At 40 mg, A1C fell by 1.71 percentage points, versus 0.14 on placebo; 89.1% of that group reached an A1C below 7%, and 76.2% got to 6.5% or lower. Body weight dropped by 14.6% at the top dose, against 2.1% on placebo. The trial met its primary endpoint, A1C reduction, across all doses, and its key secondary endpoint of weight loss at doses of 1.5 mg and above. Gastrointestinal side effects, mostly mild to moderate, tracked what is expected of incretin- and amylin-based drugs.

Two caveats keep the numbers in perspective. First, these are Phase 2, dose-finding data in a comparatively small cohort, presented at a conference rather than published in a peer-reviewed journal.
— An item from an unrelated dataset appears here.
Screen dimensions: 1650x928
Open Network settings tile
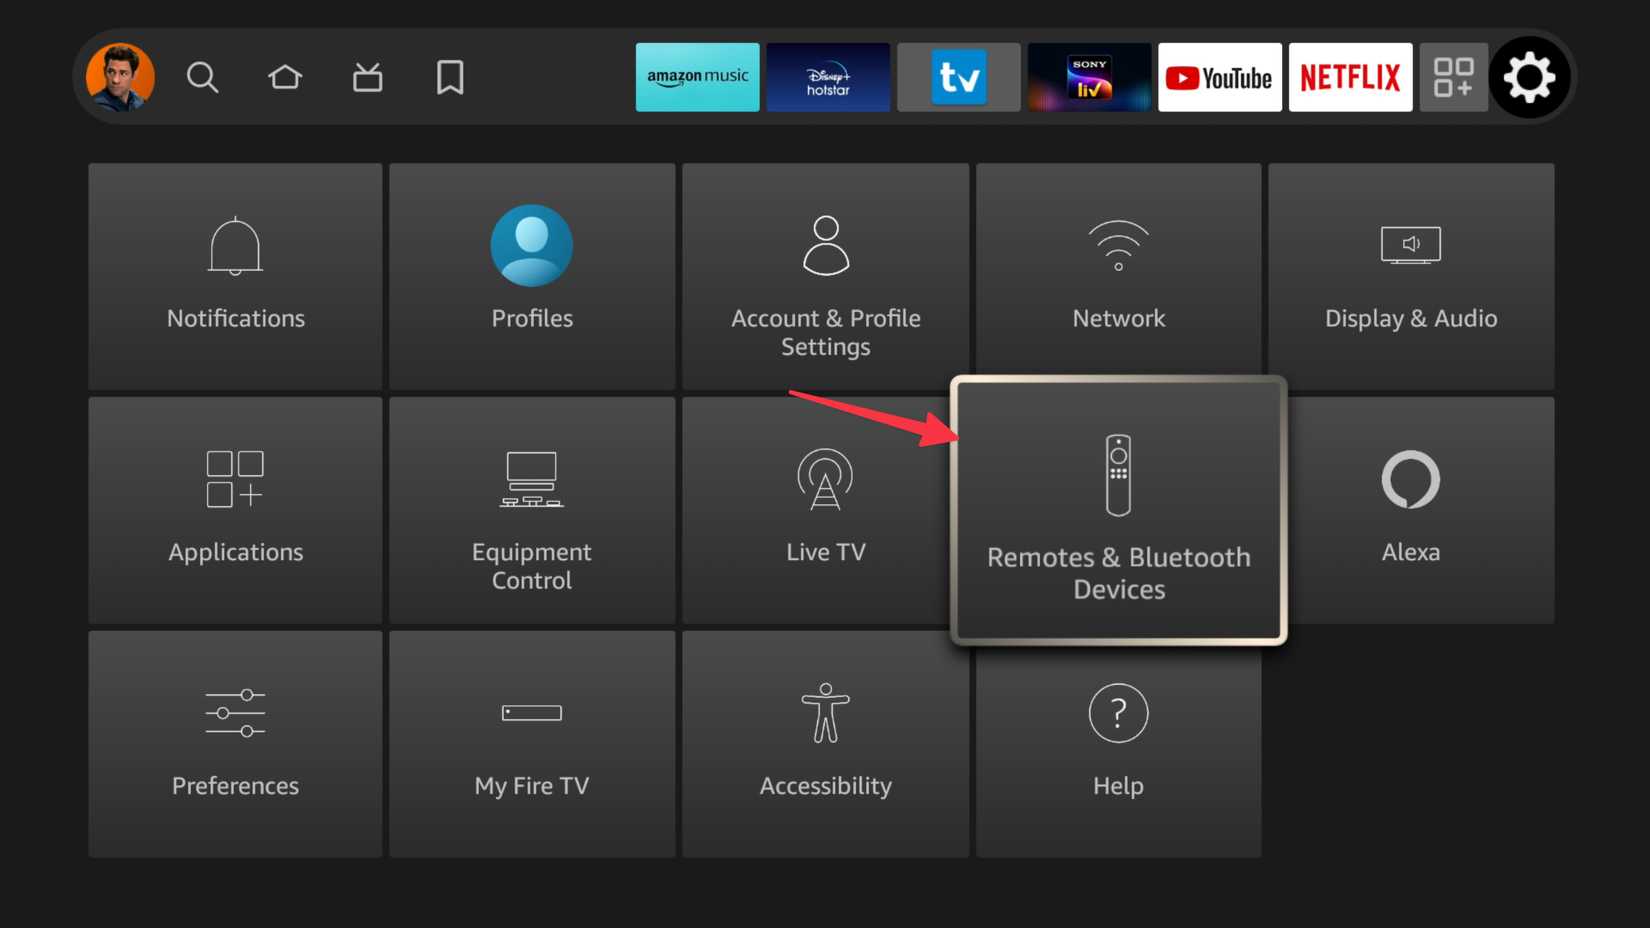coord(1118,276)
Second, the weight results come from people with type 2 diabetes, who typically lose less than people without it, so the 14.6% figure is not directly comparable to the obesity-trial headlines that dominate this beat.

Still, the readout matters for what it signals. Amylin has become the field’s most-watched second target after GLP-1, and amycretin is being developed in both oral and subcutaneous forms; this study covers the injectable. Novo said it plans to begin a Phase 3 program in type 2 diabetes in the second half of 2026. The company is advancing amycretin alongside CagriSema, its separate cagrilintide-plus-semaglutide combination, meaning it is testing both ways of marrying GLP-1 to amylin, one molecule and two. That parallel bet is a useful tell: after a decade defined by GLP-1, much of the industry’s next chapter is being written around amylin.